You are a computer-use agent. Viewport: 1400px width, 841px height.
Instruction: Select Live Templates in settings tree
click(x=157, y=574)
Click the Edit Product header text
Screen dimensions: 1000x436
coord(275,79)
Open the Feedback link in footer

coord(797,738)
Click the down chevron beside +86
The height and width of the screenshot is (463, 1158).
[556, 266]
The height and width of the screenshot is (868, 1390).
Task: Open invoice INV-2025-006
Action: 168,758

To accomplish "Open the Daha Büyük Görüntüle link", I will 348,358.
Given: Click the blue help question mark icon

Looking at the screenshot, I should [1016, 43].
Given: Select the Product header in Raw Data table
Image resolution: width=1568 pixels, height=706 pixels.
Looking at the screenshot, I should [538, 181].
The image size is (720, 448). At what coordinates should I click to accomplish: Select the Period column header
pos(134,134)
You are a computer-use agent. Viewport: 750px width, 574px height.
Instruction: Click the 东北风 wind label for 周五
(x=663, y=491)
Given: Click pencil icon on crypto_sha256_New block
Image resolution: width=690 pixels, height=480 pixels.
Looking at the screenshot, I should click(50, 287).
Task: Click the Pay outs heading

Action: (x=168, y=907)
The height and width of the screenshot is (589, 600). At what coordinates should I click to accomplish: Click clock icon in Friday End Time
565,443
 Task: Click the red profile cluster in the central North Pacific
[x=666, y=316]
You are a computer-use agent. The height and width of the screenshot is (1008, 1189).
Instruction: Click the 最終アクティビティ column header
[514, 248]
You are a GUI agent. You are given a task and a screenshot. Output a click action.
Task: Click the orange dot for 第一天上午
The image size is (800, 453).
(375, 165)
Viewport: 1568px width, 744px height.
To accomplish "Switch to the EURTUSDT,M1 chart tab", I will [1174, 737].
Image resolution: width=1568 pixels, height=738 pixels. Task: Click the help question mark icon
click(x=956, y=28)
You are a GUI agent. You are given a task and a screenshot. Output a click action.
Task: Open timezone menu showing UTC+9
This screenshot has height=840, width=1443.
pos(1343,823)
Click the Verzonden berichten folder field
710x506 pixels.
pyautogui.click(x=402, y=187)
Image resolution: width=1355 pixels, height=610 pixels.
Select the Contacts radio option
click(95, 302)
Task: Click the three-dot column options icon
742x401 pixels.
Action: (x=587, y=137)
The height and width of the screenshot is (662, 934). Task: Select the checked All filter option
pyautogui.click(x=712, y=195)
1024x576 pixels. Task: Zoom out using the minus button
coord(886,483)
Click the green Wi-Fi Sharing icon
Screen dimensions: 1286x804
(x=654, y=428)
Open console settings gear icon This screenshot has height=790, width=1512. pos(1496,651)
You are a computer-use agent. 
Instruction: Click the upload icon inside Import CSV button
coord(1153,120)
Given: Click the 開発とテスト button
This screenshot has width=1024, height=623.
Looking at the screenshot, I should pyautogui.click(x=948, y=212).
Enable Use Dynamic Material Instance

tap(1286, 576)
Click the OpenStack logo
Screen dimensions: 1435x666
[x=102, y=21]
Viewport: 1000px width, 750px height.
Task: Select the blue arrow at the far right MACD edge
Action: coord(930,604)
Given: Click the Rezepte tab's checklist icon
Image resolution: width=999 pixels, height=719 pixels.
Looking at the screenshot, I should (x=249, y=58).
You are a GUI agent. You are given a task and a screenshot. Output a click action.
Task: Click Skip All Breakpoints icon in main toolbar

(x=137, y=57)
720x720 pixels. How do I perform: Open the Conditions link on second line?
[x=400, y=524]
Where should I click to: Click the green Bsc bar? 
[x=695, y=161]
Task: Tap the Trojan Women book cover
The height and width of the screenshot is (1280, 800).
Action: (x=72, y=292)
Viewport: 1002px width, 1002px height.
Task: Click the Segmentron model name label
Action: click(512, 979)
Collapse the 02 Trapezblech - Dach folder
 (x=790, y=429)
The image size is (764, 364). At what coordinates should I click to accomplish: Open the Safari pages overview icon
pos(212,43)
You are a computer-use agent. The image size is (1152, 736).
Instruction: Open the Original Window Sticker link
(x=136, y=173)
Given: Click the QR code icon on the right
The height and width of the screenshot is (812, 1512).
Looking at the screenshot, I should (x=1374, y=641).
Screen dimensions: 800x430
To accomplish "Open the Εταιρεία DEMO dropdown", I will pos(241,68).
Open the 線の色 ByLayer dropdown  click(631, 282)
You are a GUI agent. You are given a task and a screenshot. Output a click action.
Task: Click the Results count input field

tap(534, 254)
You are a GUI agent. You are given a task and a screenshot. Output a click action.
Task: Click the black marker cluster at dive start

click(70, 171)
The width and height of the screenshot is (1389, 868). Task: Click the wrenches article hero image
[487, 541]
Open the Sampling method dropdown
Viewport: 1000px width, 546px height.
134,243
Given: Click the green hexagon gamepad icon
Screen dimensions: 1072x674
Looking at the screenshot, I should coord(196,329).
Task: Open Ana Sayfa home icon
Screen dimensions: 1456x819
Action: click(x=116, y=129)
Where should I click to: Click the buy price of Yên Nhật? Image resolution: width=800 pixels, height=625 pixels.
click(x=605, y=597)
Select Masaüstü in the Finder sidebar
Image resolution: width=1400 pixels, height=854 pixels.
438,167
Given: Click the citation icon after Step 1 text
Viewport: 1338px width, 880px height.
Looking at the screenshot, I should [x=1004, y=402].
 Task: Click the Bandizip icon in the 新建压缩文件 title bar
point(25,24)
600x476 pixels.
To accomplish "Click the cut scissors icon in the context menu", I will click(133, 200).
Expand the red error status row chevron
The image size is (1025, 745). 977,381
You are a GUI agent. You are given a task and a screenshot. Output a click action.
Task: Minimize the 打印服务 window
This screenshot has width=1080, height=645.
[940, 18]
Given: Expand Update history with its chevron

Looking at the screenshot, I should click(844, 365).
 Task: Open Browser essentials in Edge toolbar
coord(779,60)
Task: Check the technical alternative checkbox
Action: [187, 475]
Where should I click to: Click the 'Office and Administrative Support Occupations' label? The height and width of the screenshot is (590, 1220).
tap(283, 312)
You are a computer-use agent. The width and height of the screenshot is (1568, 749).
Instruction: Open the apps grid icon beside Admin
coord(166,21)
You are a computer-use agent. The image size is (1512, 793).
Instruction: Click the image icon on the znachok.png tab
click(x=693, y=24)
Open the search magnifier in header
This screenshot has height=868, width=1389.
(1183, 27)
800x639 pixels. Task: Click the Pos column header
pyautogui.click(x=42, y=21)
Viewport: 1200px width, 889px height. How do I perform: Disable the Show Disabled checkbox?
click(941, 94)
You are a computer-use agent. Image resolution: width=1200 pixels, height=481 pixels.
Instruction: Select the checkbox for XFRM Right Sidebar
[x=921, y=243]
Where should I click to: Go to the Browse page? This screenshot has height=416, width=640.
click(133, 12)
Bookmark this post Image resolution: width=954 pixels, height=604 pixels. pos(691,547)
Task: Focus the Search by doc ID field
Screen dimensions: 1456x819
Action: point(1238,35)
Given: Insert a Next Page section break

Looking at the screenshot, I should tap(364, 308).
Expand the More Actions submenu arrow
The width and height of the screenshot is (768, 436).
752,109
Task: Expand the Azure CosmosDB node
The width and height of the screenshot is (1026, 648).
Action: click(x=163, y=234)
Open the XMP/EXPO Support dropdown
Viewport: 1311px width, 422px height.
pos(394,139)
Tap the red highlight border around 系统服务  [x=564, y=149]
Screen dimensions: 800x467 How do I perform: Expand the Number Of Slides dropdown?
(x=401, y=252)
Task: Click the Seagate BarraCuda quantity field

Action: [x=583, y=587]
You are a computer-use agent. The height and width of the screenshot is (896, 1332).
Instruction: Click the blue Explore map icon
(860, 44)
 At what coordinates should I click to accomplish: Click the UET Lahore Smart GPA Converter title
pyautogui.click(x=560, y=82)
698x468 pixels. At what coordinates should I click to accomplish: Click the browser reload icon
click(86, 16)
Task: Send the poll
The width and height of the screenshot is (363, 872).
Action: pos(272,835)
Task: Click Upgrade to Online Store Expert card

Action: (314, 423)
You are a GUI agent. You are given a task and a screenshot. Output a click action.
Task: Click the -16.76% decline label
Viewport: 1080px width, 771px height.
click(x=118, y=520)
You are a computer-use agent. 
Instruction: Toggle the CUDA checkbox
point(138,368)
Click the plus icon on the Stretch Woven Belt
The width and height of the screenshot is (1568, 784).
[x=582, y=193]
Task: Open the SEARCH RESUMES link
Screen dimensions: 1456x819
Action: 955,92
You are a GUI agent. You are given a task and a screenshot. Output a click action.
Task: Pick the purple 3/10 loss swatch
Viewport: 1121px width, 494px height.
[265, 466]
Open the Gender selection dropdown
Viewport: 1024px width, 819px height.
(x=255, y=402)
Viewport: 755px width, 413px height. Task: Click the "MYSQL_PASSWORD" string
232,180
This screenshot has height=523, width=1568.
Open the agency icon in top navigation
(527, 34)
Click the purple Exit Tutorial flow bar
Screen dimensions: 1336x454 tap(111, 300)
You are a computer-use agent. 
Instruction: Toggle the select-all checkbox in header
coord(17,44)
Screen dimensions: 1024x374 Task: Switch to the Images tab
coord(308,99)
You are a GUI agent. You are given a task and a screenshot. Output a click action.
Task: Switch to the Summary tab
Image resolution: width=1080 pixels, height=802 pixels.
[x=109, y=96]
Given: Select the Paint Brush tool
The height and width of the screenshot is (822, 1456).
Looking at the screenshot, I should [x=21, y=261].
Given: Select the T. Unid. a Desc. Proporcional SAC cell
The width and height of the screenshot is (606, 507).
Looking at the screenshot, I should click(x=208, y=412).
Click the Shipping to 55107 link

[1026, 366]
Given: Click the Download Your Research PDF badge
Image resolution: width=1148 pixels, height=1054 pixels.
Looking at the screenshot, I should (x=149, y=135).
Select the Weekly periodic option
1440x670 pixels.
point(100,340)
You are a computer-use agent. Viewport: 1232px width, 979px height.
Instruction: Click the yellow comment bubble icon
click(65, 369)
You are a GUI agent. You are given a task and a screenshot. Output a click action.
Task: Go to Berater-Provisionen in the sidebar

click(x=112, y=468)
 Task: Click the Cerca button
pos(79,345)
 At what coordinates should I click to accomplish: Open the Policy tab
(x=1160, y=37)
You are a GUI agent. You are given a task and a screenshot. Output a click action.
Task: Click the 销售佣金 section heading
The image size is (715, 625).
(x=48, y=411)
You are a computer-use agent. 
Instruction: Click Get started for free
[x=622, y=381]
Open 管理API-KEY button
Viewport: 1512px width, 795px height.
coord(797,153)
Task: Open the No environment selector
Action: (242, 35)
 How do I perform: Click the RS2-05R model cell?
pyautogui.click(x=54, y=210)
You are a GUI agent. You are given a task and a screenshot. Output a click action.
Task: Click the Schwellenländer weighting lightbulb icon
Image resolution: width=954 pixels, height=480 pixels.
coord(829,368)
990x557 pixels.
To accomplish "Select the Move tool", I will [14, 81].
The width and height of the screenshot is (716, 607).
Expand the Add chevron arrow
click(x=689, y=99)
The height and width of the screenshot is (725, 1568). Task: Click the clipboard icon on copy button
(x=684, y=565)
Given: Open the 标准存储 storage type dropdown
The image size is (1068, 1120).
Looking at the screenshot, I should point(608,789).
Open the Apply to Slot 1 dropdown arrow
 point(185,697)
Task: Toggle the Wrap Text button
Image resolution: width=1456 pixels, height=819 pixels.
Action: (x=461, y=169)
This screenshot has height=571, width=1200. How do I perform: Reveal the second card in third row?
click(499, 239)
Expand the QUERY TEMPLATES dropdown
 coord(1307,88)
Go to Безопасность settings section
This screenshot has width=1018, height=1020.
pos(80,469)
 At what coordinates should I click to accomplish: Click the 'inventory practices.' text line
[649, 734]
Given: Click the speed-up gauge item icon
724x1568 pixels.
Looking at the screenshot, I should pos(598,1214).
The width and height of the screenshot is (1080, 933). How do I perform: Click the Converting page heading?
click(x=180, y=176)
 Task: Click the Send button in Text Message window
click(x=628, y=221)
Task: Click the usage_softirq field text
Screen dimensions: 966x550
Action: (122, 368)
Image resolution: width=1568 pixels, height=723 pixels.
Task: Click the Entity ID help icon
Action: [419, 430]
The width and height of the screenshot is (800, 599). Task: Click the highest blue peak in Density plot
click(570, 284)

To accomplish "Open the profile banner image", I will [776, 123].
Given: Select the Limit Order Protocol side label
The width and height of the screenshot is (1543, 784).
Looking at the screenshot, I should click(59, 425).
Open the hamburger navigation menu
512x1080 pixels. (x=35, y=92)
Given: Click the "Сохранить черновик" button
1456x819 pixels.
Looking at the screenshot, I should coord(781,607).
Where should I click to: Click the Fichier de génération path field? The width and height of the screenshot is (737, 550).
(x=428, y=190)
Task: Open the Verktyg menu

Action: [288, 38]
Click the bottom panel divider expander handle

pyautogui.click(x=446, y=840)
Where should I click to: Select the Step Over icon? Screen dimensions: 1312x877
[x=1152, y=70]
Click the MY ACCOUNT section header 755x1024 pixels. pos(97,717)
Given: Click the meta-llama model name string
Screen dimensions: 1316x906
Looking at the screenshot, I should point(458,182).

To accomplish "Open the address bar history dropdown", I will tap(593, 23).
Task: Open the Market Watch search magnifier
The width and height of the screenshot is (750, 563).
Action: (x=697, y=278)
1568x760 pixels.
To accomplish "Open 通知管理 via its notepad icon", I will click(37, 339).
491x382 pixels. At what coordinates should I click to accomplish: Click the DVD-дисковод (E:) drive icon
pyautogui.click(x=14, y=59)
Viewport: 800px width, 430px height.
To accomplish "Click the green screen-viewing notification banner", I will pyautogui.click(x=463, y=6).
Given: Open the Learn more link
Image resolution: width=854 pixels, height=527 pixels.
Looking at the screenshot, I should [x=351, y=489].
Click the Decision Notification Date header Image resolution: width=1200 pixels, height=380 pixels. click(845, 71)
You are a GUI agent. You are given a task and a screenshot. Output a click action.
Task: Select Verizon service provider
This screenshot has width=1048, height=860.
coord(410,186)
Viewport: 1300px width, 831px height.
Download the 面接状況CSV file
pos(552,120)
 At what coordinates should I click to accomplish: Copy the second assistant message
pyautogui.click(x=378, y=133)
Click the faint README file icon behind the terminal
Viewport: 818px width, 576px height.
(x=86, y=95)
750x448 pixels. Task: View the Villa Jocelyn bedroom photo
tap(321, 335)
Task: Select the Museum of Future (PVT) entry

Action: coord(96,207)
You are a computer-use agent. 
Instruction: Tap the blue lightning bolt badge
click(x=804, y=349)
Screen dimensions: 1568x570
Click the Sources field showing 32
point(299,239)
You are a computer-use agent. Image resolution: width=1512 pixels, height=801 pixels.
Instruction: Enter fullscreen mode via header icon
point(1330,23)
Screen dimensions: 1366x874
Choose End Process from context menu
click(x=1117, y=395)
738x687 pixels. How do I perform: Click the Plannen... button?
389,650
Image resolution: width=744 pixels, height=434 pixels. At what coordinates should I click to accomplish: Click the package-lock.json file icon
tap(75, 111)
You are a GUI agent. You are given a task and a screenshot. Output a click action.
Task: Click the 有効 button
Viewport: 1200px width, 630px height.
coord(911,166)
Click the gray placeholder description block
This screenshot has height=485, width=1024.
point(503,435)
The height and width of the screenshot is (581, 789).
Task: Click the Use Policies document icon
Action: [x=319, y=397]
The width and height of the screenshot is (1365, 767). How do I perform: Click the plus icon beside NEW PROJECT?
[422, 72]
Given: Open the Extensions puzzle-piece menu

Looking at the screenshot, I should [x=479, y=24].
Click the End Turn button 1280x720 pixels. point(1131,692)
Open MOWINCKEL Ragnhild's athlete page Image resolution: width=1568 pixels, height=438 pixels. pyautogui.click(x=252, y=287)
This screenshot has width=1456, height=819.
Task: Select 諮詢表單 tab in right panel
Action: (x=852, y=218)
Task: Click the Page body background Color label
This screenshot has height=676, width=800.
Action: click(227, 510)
•••••
* _Required task_: Starting with the line that contains "Given: Open the Extensions puzzle-piece menu" and going on through the end of the records, write those lines out again with "End Turn" swapped for "Skip Turn" and nothing else changed.

* _Output for this exercise_:
Given: Open the Extensions puzzle-piece menu

Looking at the screenshot, I should [x=479, y=24].
Click the Skip Turn button 1280x720 pixels. point(1131,692)
Open MOWINCKEL Ragnhild's athlete page Image resolution: width=1568 pixels, height=438 pixels. pyautogui.click(x=252, y=287)
This screenshot has width=1456, height=819.
Task: Select 諮詢表單 tab in right panel
Action: (x=852, y=218)
Task: Click the Page body background Color label
This screenshot has height=676, width=800.
Action: click(227, 510)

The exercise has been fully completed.